TO DO: Give the data below, from its start through the line holding "pos(241,21)", inclusive, as a two-column CSV with the headers text and answer. Use one row for each answer, put each field in quotation marks with line breaks turned into spaces, and leave the pictures out.

───── SUPPLIED MATERIAL ─────

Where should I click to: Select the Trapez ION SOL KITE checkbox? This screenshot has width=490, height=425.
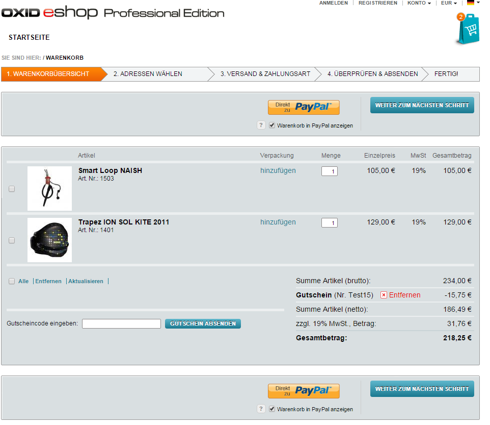pyautogui.click(x=12, y=240)
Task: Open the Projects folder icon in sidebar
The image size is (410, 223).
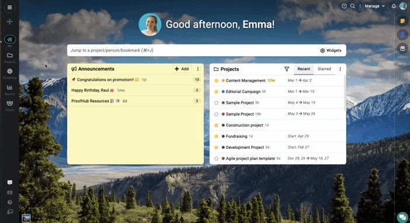Action: click(x=10, y=55)
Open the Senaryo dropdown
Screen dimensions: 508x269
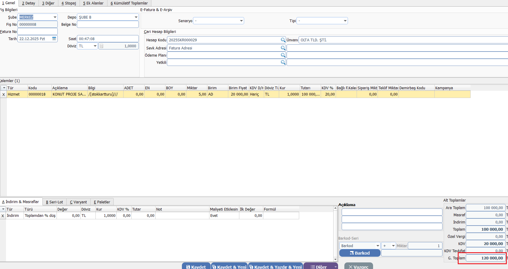pos(241,21)
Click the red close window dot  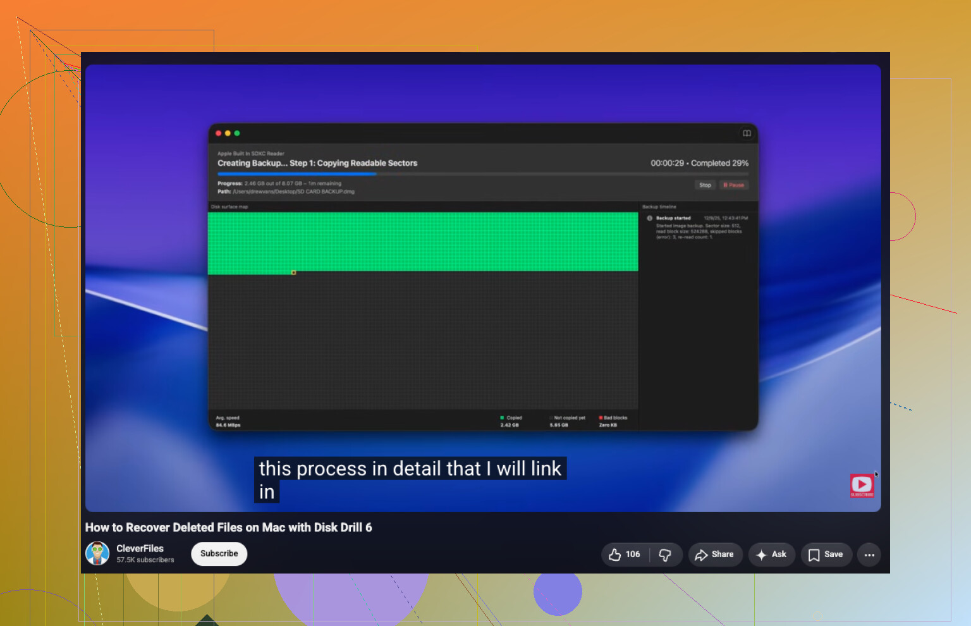219,133
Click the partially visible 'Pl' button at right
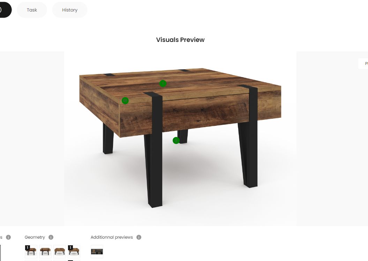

─────

EXERCISE ANSWER:
text,answer
"Where should I click to: Select the Trapez ION SOL KITE checkbox? This screenshot has width=490, height=425.","pyautogui.click(x=12, y=240)"
"Task: Open the Projects folder icon in sidebar The image size is (410, 223).","Action: click(x=10, y=55)"
"Open the Senaryo dropdown Screen dimensions: 508x269","pos(241,21)"